Gregor: What will you look for in those coaches? What types of coaches do you want on your staff?
Eakins: Well number one, they’ve got to be great teachers. I need the assistants to be great teachers, they’ve got to have a real firm knowledge technically, tactically to adjust mid-game right during a shift. As encouraging as I can be, there are going to be times right where I’m going to light a fire under a player, and he may not like it and I’m going to need my assistants to swing back around and put out the fire and be a real positive force.
So there are a number of things going on there, and we’ve got to get the right mix. To be honest with you, I’ve got to find out about Kelly and Steve. They might be the best two assistant coaches in the National Hockey League and I’ve got to go in and see where they’re at, and how they fit.
- Eakins reminds me of MacTavish, which is likely a reason why he replaced Krueger. Eakins will be more demanding than Renney and Krueger, and that will likely be a good thing for this group of players. I believe they need to be challenged a bit more.
- I’ve said this before, and I’ll say it again, unless MacTavish gives Eakins some better players, I doubt we will see a massive improvement from the Oilers. You can’t keep changing coaches and expect to win. The philosophy and demands of the team need to improve, and time will tell if MacTavish and Eakins are the right guys to make these changes. It is very early, but so far I’ve been impressed in how direct and decisive MacTavish has been, and I suspect we will see a new approach from Eakins when training camp starts in September.

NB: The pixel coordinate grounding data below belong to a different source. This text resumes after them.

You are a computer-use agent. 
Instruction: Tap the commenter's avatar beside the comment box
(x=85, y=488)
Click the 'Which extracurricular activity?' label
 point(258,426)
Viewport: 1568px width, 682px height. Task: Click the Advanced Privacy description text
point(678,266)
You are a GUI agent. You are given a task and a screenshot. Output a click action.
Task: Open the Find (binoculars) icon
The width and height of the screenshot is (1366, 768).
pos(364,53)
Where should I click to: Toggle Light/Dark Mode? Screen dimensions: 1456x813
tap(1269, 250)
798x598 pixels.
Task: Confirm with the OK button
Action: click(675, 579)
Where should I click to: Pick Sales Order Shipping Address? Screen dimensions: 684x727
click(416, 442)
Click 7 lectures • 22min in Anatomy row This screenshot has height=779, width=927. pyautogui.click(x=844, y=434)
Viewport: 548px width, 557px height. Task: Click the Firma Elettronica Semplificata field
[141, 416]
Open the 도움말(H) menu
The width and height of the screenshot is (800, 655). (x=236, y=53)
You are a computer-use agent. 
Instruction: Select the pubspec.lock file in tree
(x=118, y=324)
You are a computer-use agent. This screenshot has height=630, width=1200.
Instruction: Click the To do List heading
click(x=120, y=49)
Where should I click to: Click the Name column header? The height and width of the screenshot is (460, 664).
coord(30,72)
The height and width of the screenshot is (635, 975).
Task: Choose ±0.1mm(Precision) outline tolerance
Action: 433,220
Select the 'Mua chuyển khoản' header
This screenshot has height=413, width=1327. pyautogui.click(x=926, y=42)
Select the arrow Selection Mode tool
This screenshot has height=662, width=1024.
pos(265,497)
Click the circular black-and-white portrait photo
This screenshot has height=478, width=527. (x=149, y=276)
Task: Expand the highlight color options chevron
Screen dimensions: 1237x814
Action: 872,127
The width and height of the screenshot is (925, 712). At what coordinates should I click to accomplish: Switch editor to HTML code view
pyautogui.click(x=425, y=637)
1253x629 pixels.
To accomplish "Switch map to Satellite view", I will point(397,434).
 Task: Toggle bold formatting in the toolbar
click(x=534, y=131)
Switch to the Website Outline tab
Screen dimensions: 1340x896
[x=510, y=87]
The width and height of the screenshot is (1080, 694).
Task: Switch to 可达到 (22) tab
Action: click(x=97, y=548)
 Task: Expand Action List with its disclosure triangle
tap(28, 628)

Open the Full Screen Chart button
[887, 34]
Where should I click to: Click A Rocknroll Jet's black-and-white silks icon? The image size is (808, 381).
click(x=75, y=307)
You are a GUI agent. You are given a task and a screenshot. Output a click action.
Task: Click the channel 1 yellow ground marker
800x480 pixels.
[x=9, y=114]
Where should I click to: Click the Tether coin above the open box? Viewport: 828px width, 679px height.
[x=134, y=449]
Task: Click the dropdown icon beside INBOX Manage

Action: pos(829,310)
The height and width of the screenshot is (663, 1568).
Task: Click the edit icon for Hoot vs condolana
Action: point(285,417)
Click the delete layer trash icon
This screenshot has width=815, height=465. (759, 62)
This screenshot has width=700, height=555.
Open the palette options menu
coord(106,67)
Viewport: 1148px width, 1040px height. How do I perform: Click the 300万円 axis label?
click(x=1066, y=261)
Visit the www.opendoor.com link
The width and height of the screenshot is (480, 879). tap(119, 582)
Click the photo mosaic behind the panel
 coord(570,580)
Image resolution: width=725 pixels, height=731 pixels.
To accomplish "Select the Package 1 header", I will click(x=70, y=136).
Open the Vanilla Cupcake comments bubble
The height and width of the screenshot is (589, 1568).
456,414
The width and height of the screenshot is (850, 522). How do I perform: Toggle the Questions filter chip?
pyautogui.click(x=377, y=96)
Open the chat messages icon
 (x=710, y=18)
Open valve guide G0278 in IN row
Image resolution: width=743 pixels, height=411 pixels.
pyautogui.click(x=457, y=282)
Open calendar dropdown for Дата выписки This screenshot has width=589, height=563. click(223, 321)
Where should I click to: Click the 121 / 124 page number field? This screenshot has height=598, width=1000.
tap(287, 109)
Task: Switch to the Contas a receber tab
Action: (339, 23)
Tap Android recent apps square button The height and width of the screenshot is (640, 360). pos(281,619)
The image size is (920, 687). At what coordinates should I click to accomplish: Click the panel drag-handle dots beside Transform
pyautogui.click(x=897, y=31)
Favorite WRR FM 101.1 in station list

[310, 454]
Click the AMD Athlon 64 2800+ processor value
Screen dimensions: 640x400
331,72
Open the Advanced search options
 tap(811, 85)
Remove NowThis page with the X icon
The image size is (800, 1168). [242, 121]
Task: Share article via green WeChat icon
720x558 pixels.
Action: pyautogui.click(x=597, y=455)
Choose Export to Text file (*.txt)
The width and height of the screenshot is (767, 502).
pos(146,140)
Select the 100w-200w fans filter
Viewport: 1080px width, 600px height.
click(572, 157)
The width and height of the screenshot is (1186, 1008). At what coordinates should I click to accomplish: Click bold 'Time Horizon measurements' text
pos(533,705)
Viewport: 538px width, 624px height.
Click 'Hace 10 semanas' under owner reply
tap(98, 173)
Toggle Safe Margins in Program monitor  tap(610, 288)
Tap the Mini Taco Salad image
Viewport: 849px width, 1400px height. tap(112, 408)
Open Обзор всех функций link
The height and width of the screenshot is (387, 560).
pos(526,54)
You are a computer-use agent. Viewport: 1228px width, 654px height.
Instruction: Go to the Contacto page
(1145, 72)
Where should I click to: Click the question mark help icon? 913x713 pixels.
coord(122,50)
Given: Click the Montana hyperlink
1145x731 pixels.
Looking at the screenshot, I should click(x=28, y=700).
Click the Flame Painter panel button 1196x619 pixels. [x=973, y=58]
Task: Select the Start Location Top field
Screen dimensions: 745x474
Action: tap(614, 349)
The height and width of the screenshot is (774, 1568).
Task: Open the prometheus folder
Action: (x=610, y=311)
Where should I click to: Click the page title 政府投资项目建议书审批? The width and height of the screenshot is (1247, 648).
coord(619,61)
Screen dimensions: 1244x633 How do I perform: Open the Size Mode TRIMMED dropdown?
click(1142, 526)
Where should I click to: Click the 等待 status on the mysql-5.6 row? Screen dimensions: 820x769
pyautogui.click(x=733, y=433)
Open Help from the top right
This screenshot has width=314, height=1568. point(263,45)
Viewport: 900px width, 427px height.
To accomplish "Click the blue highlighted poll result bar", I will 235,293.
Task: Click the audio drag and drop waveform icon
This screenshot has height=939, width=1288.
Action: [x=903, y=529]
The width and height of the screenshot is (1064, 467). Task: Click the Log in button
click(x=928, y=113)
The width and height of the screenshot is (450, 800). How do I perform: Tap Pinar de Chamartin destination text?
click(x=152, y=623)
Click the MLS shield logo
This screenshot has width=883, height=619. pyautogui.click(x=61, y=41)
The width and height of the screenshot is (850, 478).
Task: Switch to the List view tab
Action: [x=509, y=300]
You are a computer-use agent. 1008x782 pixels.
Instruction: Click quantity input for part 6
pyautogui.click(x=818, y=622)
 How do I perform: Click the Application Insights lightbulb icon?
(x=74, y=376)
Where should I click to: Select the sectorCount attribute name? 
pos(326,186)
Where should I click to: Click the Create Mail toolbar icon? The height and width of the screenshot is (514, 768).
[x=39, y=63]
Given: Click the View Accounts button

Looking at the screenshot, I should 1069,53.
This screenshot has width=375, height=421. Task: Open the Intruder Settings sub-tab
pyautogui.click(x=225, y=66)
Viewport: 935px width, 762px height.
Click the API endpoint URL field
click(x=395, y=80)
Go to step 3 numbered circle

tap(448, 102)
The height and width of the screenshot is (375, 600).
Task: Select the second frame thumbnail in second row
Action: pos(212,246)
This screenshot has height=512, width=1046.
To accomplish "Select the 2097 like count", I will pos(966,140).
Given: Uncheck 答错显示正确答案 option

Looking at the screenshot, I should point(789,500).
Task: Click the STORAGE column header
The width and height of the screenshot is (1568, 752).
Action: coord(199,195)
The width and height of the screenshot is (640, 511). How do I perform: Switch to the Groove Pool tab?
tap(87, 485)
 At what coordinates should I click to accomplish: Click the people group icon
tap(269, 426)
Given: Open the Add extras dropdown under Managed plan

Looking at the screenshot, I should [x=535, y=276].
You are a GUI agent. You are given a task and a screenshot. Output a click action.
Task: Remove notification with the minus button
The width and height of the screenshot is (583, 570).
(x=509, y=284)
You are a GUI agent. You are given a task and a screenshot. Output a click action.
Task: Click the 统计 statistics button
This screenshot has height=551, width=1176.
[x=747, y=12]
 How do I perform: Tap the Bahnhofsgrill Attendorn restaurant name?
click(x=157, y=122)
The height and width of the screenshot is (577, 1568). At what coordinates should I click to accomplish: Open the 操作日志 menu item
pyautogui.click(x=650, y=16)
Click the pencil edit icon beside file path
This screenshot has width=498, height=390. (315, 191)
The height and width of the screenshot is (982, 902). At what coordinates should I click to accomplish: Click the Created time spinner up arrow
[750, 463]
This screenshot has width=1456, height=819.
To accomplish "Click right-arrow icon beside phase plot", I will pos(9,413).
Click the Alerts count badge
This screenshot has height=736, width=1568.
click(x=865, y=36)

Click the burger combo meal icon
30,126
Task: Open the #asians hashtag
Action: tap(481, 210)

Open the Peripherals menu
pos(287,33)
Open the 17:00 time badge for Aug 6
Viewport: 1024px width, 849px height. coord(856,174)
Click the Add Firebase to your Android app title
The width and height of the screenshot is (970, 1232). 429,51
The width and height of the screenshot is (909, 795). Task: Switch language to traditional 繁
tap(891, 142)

- Taylor Hall is a left winger. He is most comfortable there, and I predict after Eakins speaks with his leading scorer he will keep him on the wing. It is time to stop talking about moving Hall to the middle. He can dominate games on the wing, and that is where he will play next year.
- Teemu Hartikainen’s decision to sign in the KHL and play for his former Finnish coach makes sense for him and the Oilers. Hartikainen needs to mature, and he needs to be more consistent if he ever hopes to play in the NHL. I know many love his size, but size means nothing if you don’t use it, and use it often. In order to make the NHL, and remain in the NHL, players need to be self-motivated. No coach can bring that out of you. They can enhance it, but the majority of motivation and drive comes from within, and at this point I haven’t seen it often enough in Hartikainen. He has the ability and skill to play in the NHL, but he can’t expect his coaches to constantly prod him to get him going. Hopefully for him and the Oilers, he finds that this year in the KHL.
- The Stars signed Sergei Gonchar for two years at $5 million a year. Gonchar is 39 years old. I wonder how that will impact the market for Mark Streit? Streit turns 36 in December, but he’s averaged 0.67 points-per-game the past five seasons, and he’s an elite puck mover. Despite his defensive deficiencies, I expect he’ll get at least a 3-year deal and likely longer. Will the Oilers give him $15 million over 3 years? They might have to if they want to sign him.
- The Blackhawks have been the best team all season, so I’ll stick with them and take them to win in 7 games.